2019 Longstaff Prize Winner
Professor Sir Martyn Poliakoff
University of Nottingham
Awarded for outstanding contributions to green chemistry and for participating centrally in the creation of the Periodic Table Videos.
About the Winner
Sir Martyn Poliakoff CBE FRS FREng studied at King's College, Cambridge, B.A (1969) and Ph.D. (1973) under the supervision of J. J. Turner FRS on the Matrix Isolation of Large Molecules. In 1972, he was appointed Research/Senior Research Officer in the Department of Inorganic Chemistry, University of Newcastle upon Tyne. In 1979, he moved to a Lectureship in the Department of Chemistry at the University of Nottingham. Promotion to Reader in Inorganic Chemistry and then to Professor of Chemistry followed in 1985 and 1991 respectively. In addition, he is Honorary Professor of Chemistry at Moscow State University.
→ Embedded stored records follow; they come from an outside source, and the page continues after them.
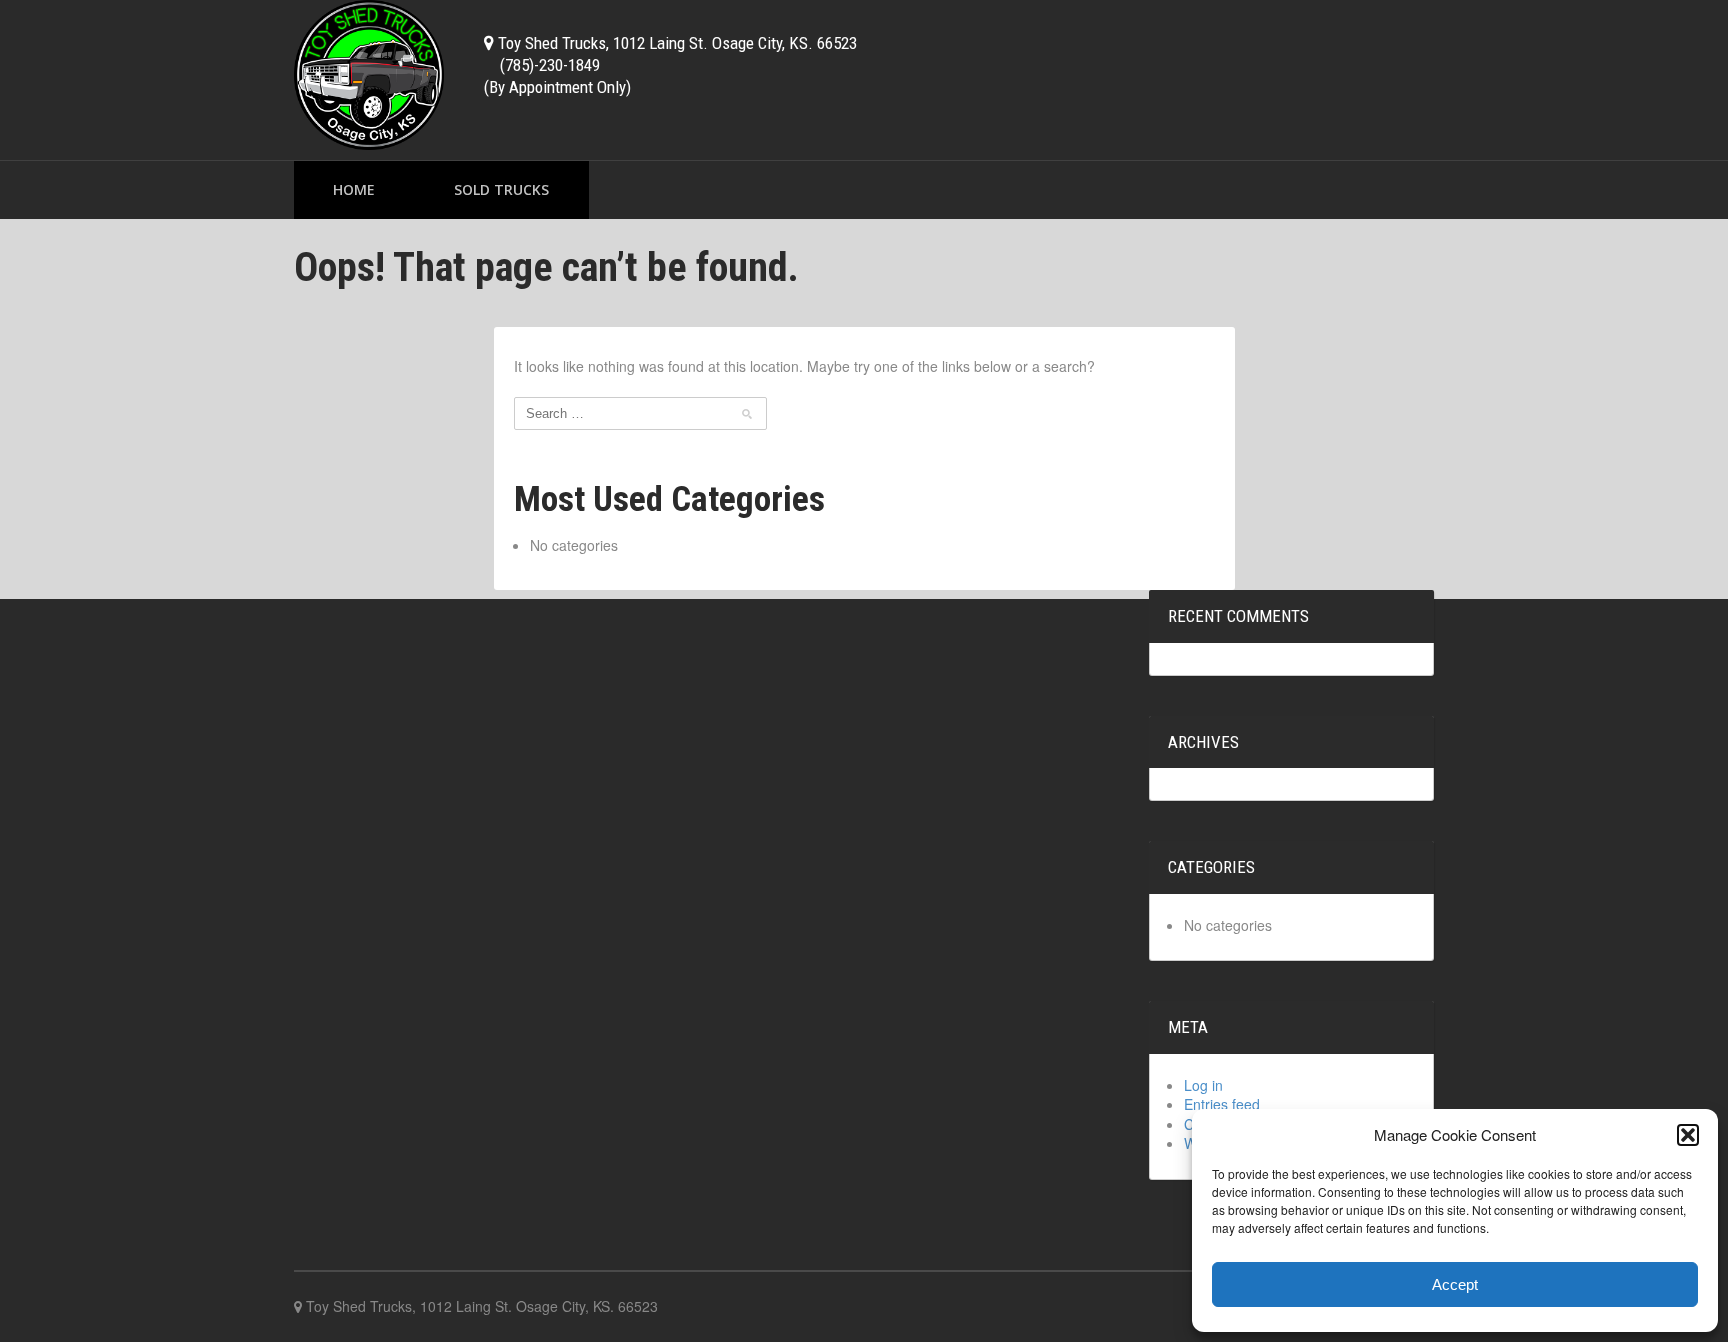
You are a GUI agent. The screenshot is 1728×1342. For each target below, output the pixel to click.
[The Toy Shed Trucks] (369, 72)
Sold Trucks (501, 189)
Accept (1455, 1284)
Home (354, 189)
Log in (1203, 1085)
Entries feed (1222, 1104)
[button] (1688, 1135)
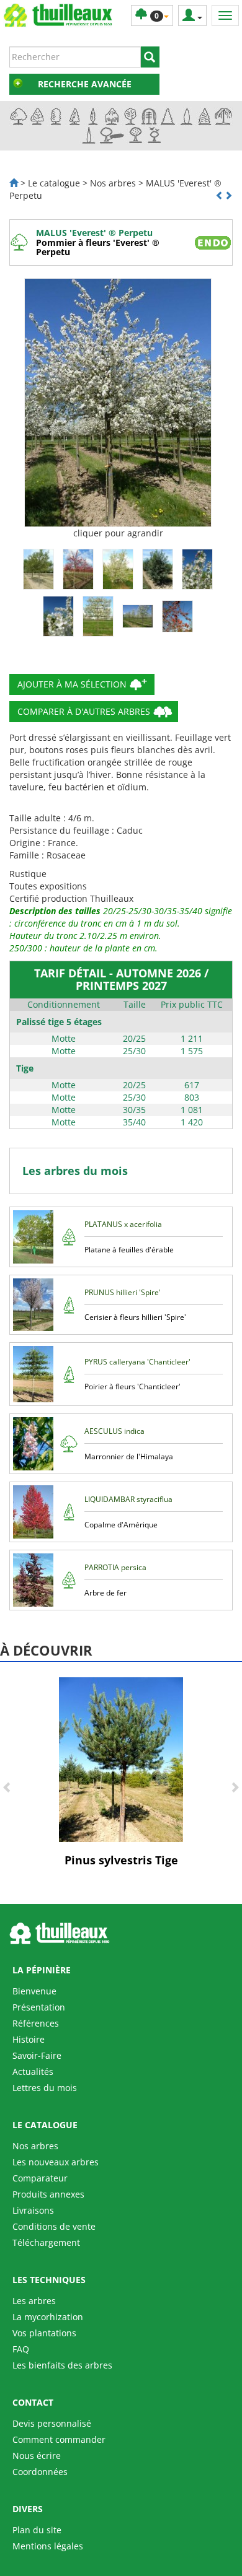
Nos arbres (35, 2146)
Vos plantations (44, 2333)
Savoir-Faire (36, 2055)
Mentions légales (47, 2546)
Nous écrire (36, 2455)
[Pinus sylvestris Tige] (121, 1758)
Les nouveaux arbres (55, 2162)
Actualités (32, 2071)
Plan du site (36, 2530)
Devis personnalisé (51, 2423)
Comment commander (58, 2439)
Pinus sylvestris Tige (121, 1860)
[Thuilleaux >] (13, 183)
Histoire (28, 2039)
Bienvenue (34, 1991)
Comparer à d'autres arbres (83, 711)
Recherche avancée (85, 84)
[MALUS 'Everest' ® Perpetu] (118, 402)
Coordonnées (40, 2472)
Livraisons (33, 2210)
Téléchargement (46, 2242)
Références (35, 2023)
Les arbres (34, 2301)
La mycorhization (47, 2317)
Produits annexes (48, 2194)
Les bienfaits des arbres (62, 2365)
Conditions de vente (54, 2226)
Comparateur (40, 2178)
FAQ (20, 2349)
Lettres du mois (44, 2088)
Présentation (38, 2007)
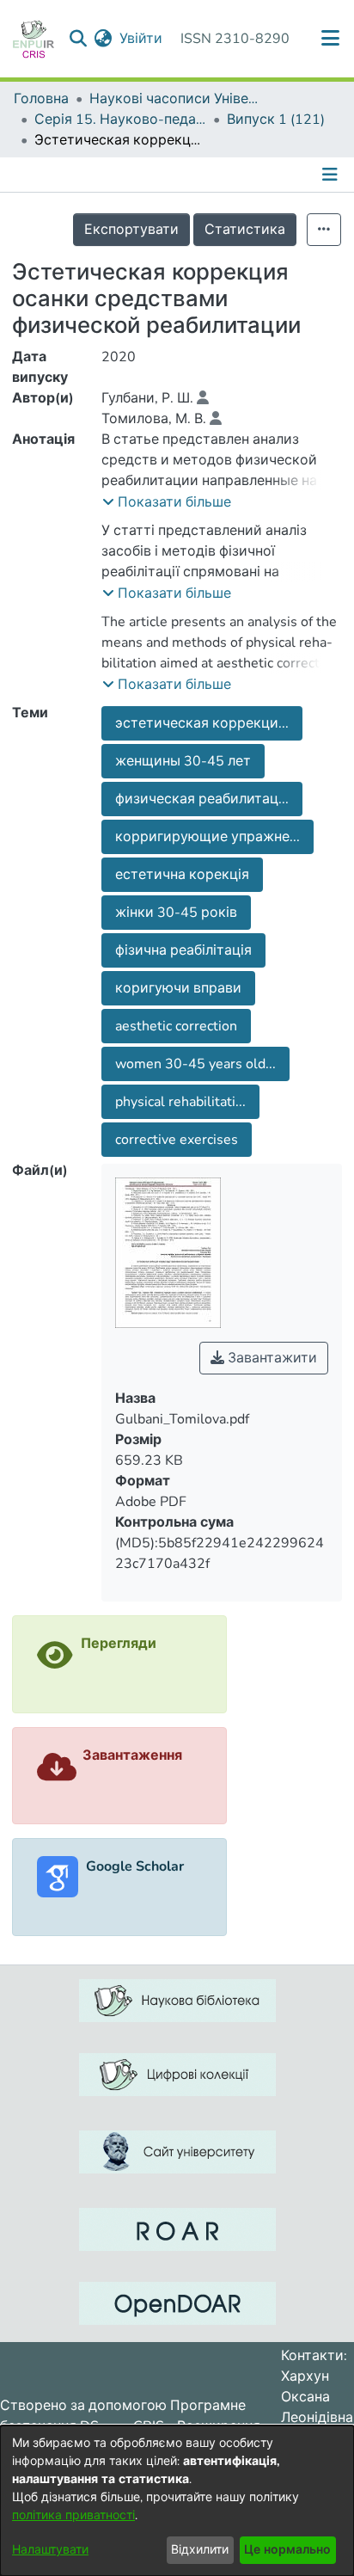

From 1994-99, he held an EPSRC/Royal Academy of Engineering Clean Technology Fellowship at Nottingham. He was elected Fellow of the Royal Society (2002), of the RSC (2002) and of the IChemE (2004). He was awarded CBE (2008) for "Services to Sciences", and knighted in 2015 for "Services to the Chemical Sciences". He was made Honorary Member of the Chemical Society of Ethiopia (2008) and Foreign Member of the Russian Academy of Sciences (2011) and Honorary Fellow of the Chinese Chemical Society (2015). In 2012, He was elected a Fellow of the Academia Europaea and, in 2013, Associate Fellow of TWAS, the World Academy of Science and Associate Member of the Ethiopian Academy of Sciences (2014), Honorary Fellow of the RSC (2015), and Fellow of the Royal Academy of Engineering (2017). He was a Council Member of the IChemE (2009-13) and Foreign Secretary and Vice-President of the Royal Society (2011-16). His research interests are focussed on supercritical fluids, continuous reactions and their applications to Green Chemistry. In recent years, he has been fortunate to work with his colleague Professor Mike George, whose generous support is enabling Martyn to continue his research career longer than usual. Since 2008, Martyn and colleagues have collaborated with video-maker Brady Haran to make highly popular chemistry videos for YouTube.